En l’espace de deux mois, Didier Raoult est devenu l’un des scientifiques les plus médiatisés du monde. À l’heure du coronavirus, l’espoir d’un remède miracle à base de chloroquine a enflammé le débat public mais aussi le monde scientifique. Véritable pointure dans son domaine, Didier Raoult s’est adonné à une autre spécialité : l’art de la provocation.
Il est charismatique. C’est une façon d’être et de faire. Le charisme ne s’explique pas, il se ressent. Une chose est sûre, Didier Raoult n’en manque pas. Ses longs cheveux grisonnants, sa barbe mal taillée et ses lunettes d’aviateur le rapproche plus d’un druide prodiguant de la potion magique qu’à un scientifique à la blouse blanche parfaitement repassée.
Esprit libre, cet infectiologue marseillais de 68 ans a toujours suivi son propre chemin, « fuyant les autoroutes scientifiques », comme il aime décrire son parcours atypique. Fils d’un médecin militaire et d’une infirmière, il quitte l’école à l’âge de 17 ans pour travailler sur un bateau. Sans l’intention de revenir. « J’avais enfin la liberté de me guider moi-même », racontait-il sur le site de l’Inserm (Institut national de la santé et de la recherche médicale) en 2010, au moment de recevoir le grand prix de la dite institution. Après avoir passé un bac littéraire à distance et entamé des études de médecine pour devenir professeur à la faculté de médecine de Marseille, il devient président de l’université de la Méditerranée-Aix-Marseille, dans les années 1990. Une ascension fulgurante qui le voit aujourd’hui à la tête du plus grand centre dédié aux maladies infectieuses en France, l’IHU Méditerranée Infection à Marseille.
Provocateur et contradictoire
En 2015, le classement Thomson Reuters classait Didier Raoult parmi les chercheurs les plus influents au monde. Grâce notamment à de nombreuses publications dans des revues scientifiques réputées. Souvent décrit par ses confrères comme « intelligent, bosseur, efficace et qui a énormément apporté à la médecine », il n’est pas moins critiqué pour son comportement et ses avis tranchés…et tranchants. Il prend plaisir à signer des chroniques à contre courant du corps médical. Cela « l’amuse de détruire des théories bien établies ».
Comportement puéril ou volonté de faire évoluer les mentalités, difficile de se prononcer tant l’homme est imprévisible. En 2016, le scientifique s’affiche ouvertement climato-sceptique sur France Inter. Une déclaration déclenchant l’ire de nombreux collègues. « C’est simplement de la provocation, il pousse un peu le rôle qu’il s’est donné. C’est comme son look improbable », affirme un journaliste proche du marseillais. Une version que l’intéressé valide à demi-mot lorsqu’on lui demande pourquoi avoir laissé pousser ses cheveux. Sa réponse : « pour les faire chier tous ».

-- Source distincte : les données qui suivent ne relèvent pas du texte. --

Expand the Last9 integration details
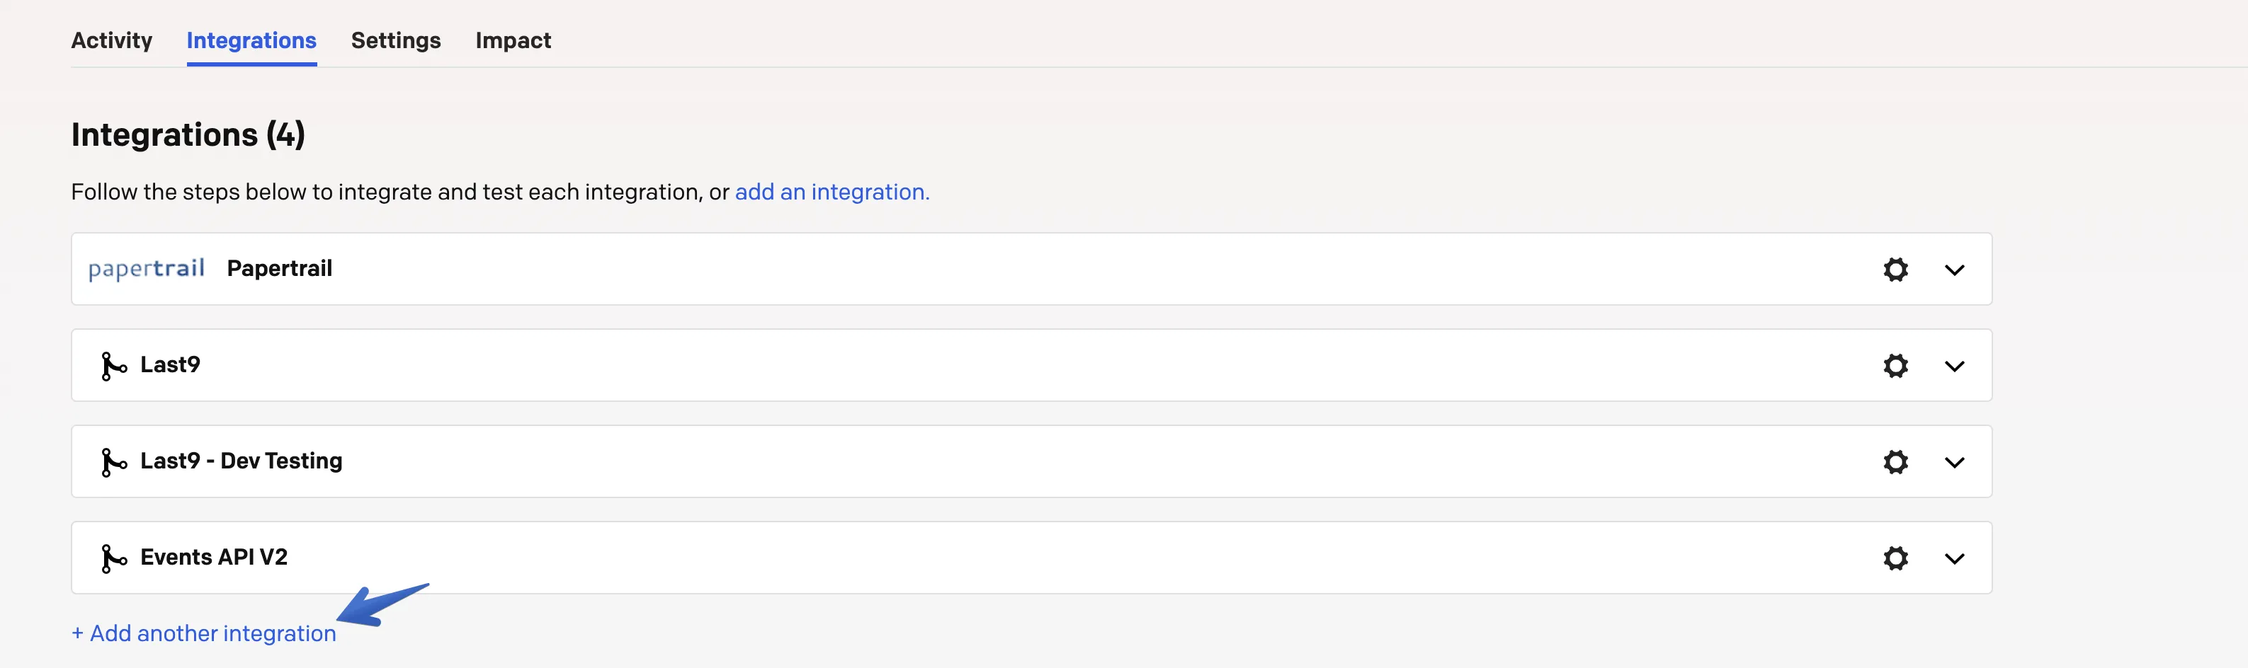Viewport: 2248px width, 668px height. tap(1954, 366)
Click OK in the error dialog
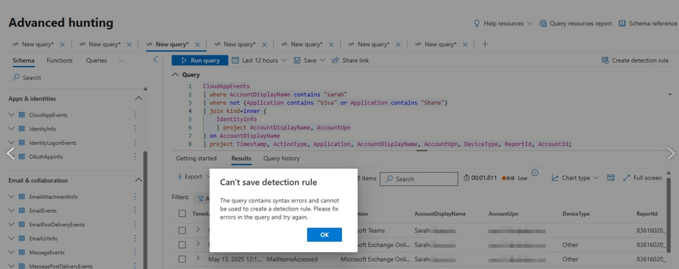Screen dimensions: 679x269 coord(324,234)
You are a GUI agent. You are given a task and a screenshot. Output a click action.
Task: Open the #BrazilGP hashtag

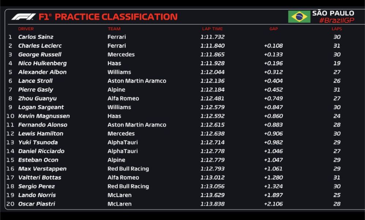click(x=336, y=20)
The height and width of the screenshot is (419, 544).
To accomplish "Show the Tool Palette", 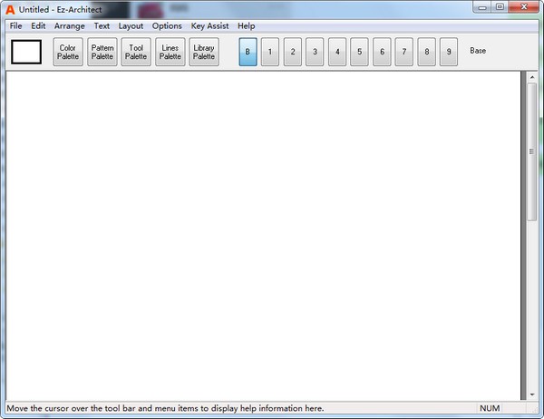I will (x=136, y=52).
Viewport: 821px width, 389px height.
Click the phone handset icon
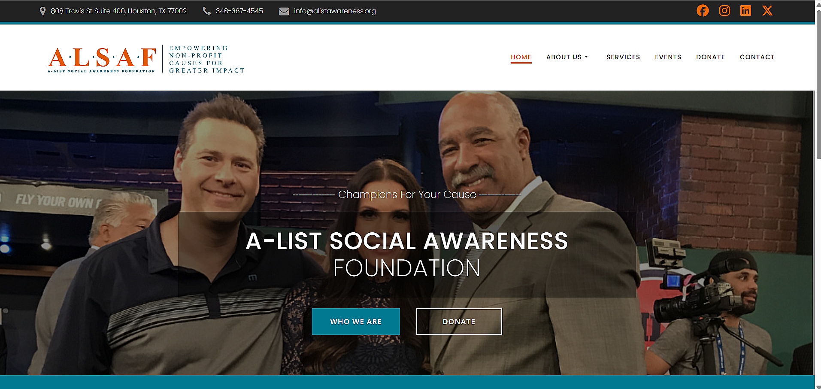pos(206,11)
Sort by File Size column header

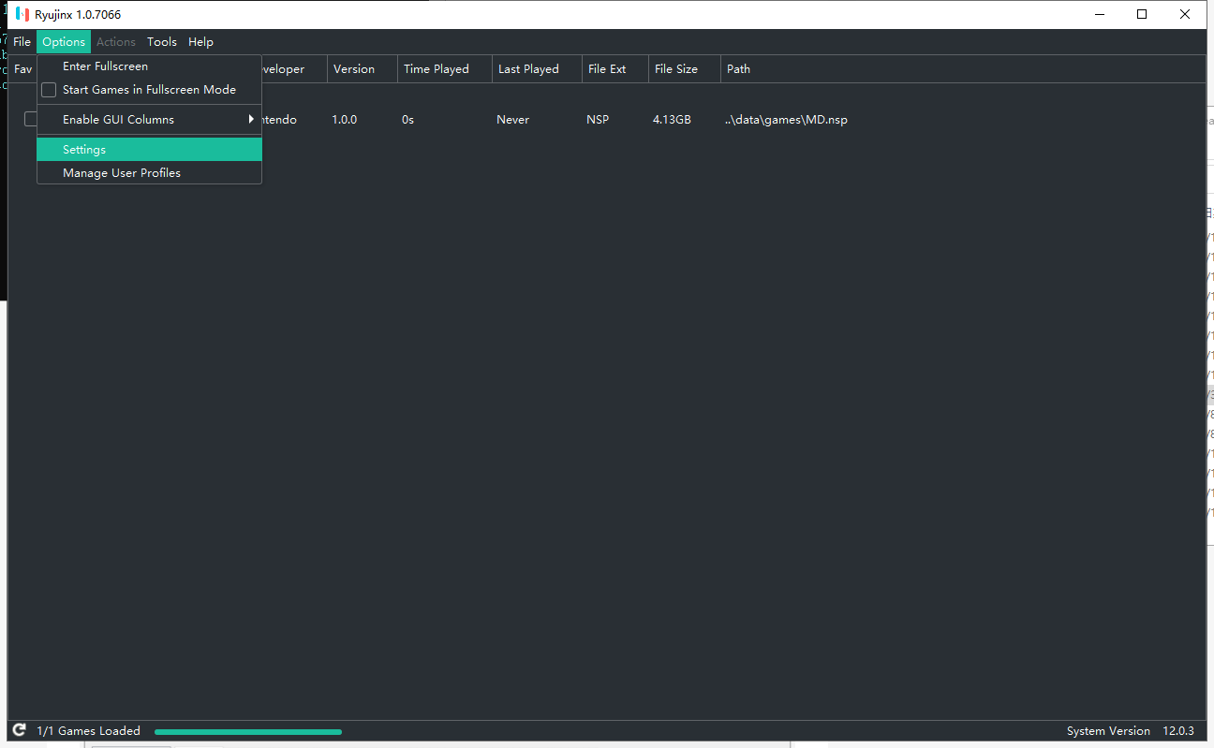[676, 69]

Une manière d’être, enfantine, qui apporte son lot de contradiction. Il fut l’un des premiers scientifiques à ouvertement décrire le coronavirus comme « une petite gripette » qui n’arriverait pas jusqu’à nous. Aujourd’hui, il clame ouvertement à qui veut l’entendre qu’il possède le remède miracle avec son traitement à base de chloroquine. Une mentalité d’enfant dans un corps d’adulte. Un génie prêt à tout pour que l’on parle de science quitte à déblatérer des absurdités. Une personnalité clivante et contradictoire, perdue entre l’antidote et le poison.